Understanding Key Terms
Dental plans include basic terminology relating to out-of-pocket costs, limitations and exclusions. To better understand your plan, it helps to know the meanings of these key terms.
Deductible: Similar to auto insurance, a dental plan may include a set amount you must pay before you receive any benefits.
Maximums: This is the most money a plan will provide for dental care during a specified benefit period (usually one calendar year). Once you reach this cap, you will have to pay any treatment costs for the remainder of the period.
Coinsurance: In relation to fee-for-service benefit plans, the coverage will include a set percentage of the treatment cost, leaving you responsible for the remaining balance. Coinsurance refers to the part that you pay once you’ve reached your deductible.
Copayments: When people have DHMO plans, they pay a fixed dollar amount – called a copayment – for specific services instead of a percentage. When you enroll, the insurer will provide a list of covered treatments along with associated copayment amounts. These plans also typically have no maximums or annual deductibles.

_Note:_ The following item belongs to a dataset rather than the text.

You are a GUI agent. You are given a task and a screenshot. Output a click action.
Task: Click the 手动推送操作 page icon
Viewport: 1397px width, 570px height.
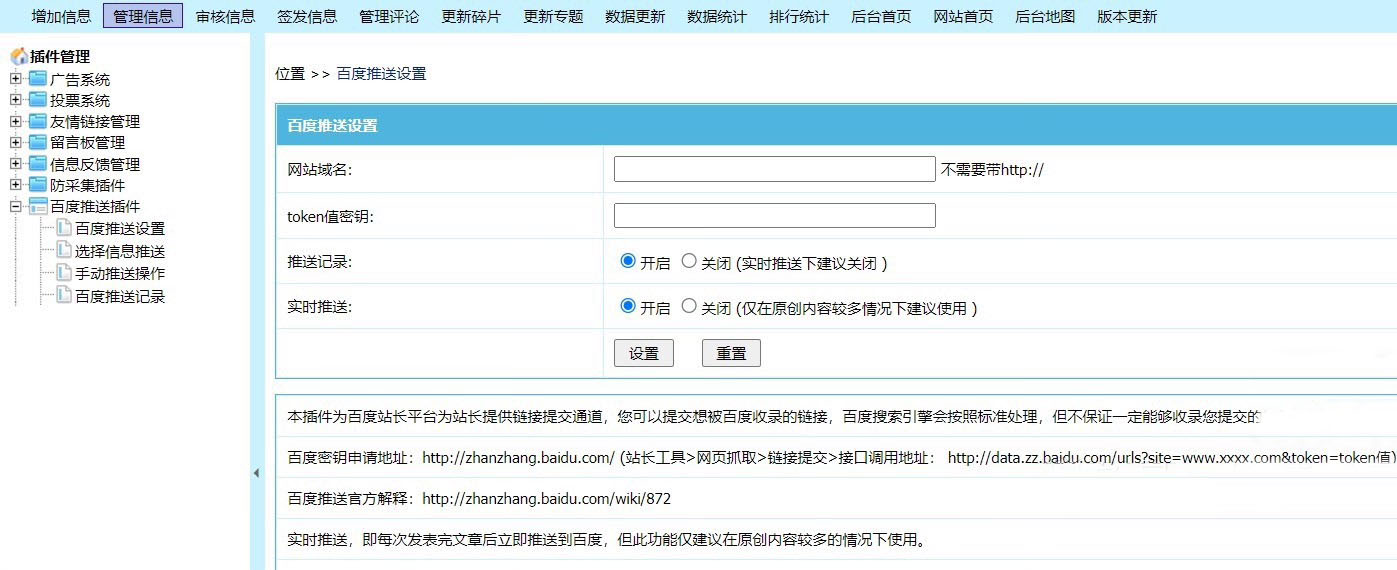(x=64, y=272)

Pre-Treatment Estimates: For especially extensive or costly dental treatments, you can ask your local dentist to submit a pre-treatment estimate to your insurer. This is a good way to get an idea of how much you will end up paying out-of-pocket.
Exclusions and Limitations: While dental plans can reduce the financial burden of treatment, they don’t usually extend to every single dental need. Most plans limit the number of cleanings you can get in one year, while others may refuse to cover certain procedures, even if they are recommended by your dentists. You should carefully identify any potential limitations or exclusions before you settle on any one plan.

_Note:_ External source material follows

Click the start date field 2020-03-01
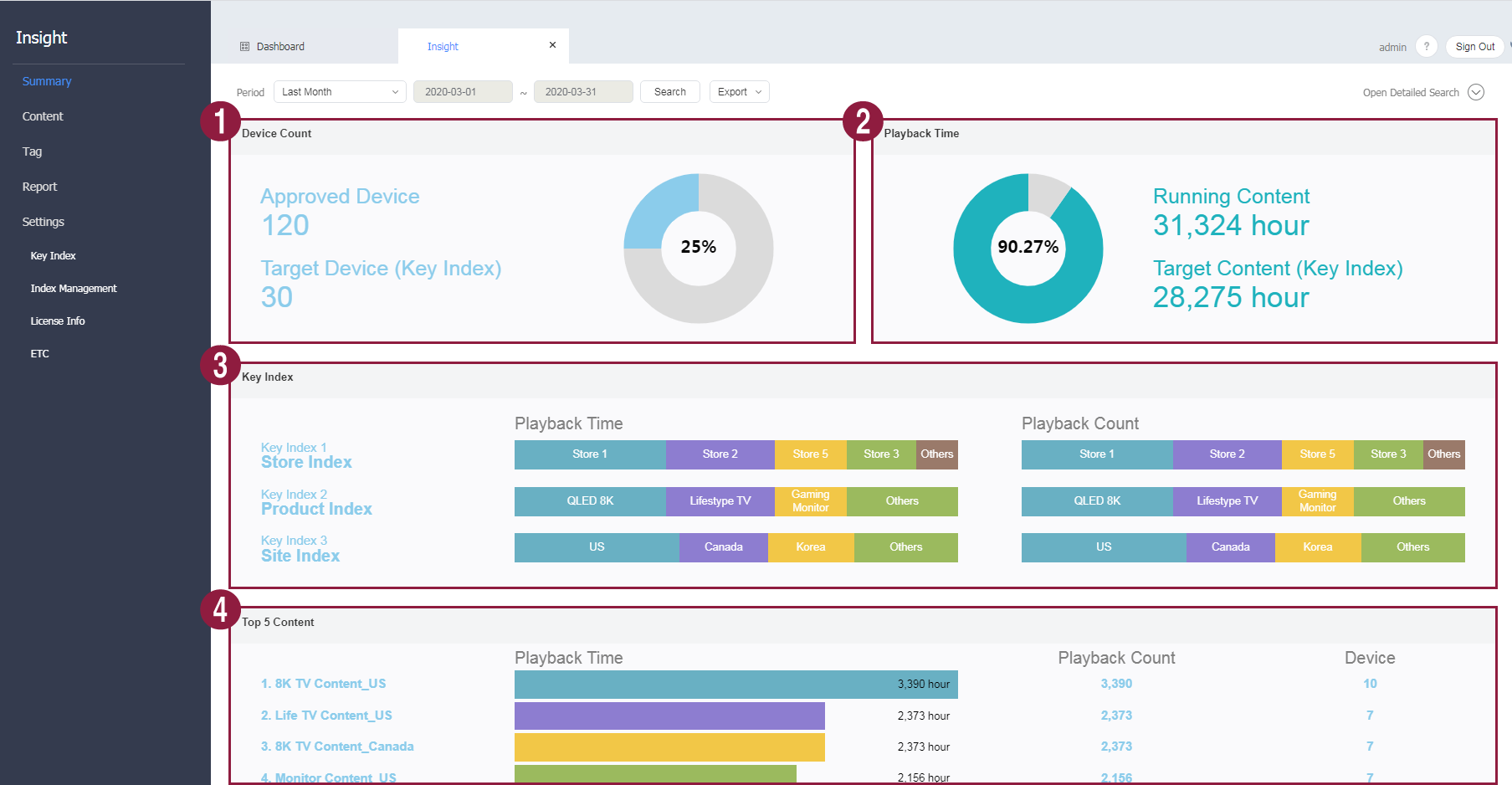The height and width of the screenshot is (785, 1512). (462, 92)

Preauthorization: Some insurers insist on approving specific recommended treatments before agreeing to pay for them. If there’s any doubt, ask your dentist to check with your insurer to verify coverage before you schedule a procedure.
Closed Network Plan: With these types of insurance plans, coverage is limited to a pre-selected or pre-assigned network of dentists. In other words, to receive benefits, you must visit a dentist from a specified list provided by the insurance company. Due to these limitations, it’s important to check with your dentist to make sure he or she is a part of your network before scheduling an examination or dental procedure.
Reimbursement Levels: A fee-for-service plan will offer certain categories of coverage, with each being tied to a specific percentage. For instance:
- Preventative and diagnostic procedures are usually covered at 80 to 100 percent. From an insurer’s point of view, this gives policyholders incentives for getting routine cleanings and checkups, which reduce the likelihood of more costly procedures down the road.
- At the next level are basic procedures which are reimbursed at a slightly lower percentage, followed by major procedures, which receive an even lower reimbursement percentage.
What’s Considered Basic Dental Care?
Most dental plans will offer 80 percent coverage for basic dental services, including fillings, non-routine x-rays, extractions, sealants and certain periodontal treatments. The typical plan will also cover the entire cost of preventive procedures, such as oral exams, routine cleanings, routine x-rays and sealants. On the other hand, some dental treatments, such as crowns, dentures and bridges, would not be considered basic dental care. In turn, the typical dental plan will only offer 50 percent coverage or less for these procedures.